As the Trayvon case has died down, the Caller has continued to follow the race wars with combative coverage, recently publishing an interview with the sister of an assault victim in Mobile, Ala. who claimed a black "mob" attacked him after he tried to stop a robbery.
Stories like these have plenty of detractors, who say they appeal to the worst instincts of their white audience. Curtis Lawrence, diversity chairman for the Society of Professional Journalists, said best practices generally dictate that news outlets should only identify a criminal suspect's race when there's evidence suggesting it was a factor in the crime — otherwise, he said, they run the risk of recklessly affirming negative racial stereotypes.
And Cheryl Contee, founder of the left-leaning black blog Jack and Jill Politics, blasted this type of coverage as fear-mongering propaganda.

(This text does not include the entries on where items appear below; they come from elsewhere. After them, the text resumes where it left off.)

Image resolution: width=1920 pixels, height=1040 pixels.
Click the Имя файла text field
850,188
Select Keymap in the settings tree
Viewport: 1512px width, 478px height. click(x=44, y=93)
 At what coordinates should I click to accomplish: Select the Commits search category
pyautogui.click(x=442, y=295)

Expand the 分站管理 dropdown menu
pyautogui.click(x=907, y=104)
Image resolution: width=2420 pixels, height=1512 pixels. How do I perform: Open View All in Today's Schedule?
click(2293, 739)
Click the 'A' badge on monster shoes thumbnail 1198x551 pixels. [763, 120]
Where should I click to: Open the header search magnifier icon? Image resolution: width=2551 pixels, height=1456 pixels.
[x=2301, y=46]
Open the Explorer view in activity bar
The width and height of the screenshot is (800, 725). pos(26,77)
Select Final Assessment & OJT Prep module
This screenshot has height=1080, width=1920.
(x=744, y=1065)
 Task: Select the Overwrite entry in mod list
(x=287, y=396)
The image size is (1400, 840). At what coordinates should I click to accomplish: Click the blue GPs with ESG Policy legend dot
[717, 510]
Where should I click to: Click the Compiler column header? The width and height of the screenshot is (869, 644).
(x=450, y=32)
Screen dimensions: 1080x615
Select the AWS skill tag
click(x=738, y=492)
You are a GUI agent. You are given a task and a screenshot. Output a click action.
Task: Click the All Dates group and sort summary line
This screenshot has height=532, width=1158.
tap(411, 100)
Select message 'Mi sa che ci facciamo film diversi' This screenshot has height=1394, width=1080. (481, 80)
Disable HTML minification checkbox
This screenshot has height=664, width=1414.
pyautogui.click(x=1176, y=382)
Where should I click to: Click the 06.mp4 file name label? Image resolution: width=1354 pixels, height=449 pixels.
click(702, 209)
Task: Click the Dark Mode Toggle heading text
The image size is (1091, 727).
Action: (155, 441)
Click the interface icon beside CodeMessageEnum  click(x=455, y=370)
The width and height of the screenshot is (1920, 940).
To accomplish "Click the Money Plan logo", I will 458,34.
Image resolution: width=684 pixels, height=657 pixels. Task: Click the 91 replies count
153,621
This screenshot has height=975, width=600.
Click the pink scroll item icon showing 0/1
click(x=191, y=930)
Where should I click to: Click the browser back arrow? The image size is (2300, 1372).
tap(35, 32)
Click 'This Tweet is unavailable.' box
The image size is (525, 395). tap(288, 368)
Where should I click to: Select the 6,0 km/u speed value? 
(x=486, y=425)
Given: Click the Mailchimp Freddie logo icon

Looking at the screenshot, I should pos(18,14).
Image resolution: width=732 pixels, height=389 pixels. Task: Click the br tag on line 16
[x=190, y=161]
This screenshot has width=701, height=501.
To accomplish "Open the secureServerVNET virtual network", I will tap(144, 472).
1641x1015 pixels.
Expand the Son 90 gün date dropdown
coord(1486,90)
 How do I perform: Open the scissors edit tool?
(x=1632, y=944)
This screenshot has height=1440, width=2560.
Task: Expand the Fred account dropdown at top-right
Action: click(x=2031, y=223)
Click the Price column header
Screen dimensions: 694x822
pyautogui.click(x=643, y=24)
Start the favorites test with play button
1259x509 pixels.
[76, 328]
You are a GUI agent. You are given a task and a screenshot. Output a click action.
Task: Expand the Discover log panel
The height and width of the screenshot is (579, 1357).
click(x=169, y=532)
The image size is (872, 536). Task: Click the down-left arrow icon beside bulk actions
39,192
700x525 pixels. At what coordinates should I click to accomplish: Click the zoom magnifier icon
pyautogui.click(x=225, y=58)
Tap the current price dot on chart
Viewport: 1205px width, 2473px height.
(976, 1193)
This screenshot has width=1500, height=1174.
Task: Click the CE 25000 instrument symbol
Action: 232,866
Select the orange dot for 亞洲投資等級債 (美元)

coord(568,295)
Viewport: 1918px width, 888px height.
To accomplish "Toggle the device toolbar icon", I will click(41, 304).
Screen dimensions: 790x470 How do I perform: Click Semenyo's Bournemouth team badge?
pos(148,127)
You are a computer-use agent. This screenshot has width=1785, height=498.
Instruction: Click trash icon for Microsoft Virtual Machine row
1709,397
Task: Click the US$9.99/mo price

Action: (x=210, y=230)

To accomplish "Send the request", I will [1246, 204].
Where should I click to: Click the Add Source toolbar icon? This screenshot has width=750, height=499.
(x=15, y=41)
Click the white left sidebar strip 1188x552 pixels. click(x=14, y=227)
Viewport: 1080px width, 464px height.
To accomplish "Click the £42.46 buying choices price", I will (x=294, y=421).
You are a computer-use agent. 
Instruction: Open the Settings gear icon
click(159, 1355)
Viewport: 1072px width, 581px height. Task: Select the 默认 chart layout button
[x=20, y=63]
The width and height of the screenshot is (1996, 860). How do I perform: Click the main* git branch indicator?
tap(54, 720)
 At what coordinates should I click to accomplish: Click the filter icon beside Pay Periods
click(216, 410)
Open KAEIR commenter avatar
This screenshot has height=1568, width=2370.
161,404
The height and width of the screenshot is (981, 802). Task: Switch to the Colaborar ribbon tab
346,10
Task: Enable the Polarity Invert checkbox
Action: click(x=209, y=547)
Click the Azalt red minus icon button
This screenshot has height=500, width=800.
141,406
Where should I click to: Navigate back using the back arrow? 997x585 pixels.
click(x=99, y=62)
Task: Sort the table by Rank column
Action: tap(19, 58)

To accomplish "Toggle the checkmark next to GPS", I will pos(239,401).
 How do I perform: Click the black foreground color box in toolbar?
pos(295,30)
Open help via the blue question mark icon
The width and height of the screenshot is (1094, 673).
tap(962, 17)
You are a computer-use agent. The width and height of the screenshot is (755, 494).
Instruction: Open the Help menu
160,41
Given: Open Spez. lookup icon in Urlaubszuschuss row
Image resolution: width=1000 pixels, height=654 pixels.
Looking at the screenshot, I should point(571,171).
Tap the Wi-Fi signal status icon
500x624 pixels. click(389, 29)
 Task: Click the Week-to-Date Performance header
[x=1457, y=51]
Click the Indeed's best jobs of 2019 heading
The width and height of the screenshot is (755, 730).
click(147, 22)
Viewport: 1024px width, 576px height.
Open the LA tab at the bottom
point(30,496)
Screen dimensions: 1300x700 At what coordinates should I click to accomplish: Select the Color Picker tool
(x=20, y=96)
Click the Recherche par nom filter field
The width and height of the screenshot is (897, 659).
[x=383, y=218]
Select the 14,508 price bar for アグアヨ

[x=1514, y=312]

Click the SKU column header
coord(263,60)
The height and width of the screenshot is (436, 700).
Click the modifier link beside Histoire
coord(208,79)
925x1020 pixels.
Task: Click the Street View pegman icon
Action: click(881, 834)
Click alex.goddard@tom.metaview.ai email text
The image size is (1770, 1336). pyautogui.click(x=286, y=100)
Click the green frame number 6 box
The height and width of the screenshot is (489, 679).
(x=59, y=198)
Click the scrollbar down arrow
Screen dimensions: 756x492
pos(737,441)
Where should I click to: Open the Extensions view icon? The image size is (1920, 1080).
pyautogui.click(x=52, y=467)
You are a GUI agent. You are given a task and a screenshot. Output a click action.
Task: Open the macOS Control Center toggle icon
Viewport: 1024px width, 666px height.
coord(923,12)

"Pushing the notion of a 'race war' or raising the specter of black on white crime serves to frighten those who might be considering voting for Obama in November," she said, adding, "It's perhaps the most naked attempt to date to use fear of The Other to bring back those who may be increasingly alienated from conservative policies."
But for conservatives who have long believed themselves unfairly criticized for talking about race, the current moment is something close to vindication.
"I think there has been a long simmering mild anger and frustration about this double standard, this way that conservatives are treated," said Connerly. "And we're now seeing that come out."
The new online right, meanwhile, seems to be well past the fear of being called racist, and they say the focus on black-on-white crime isn’t going to go away.
"If a group of white youths beat up a black kid, the press would certainly name the race of the victim and the race of the alleged perpetrators," said the Caller’s Carlson. "It's as simple as that."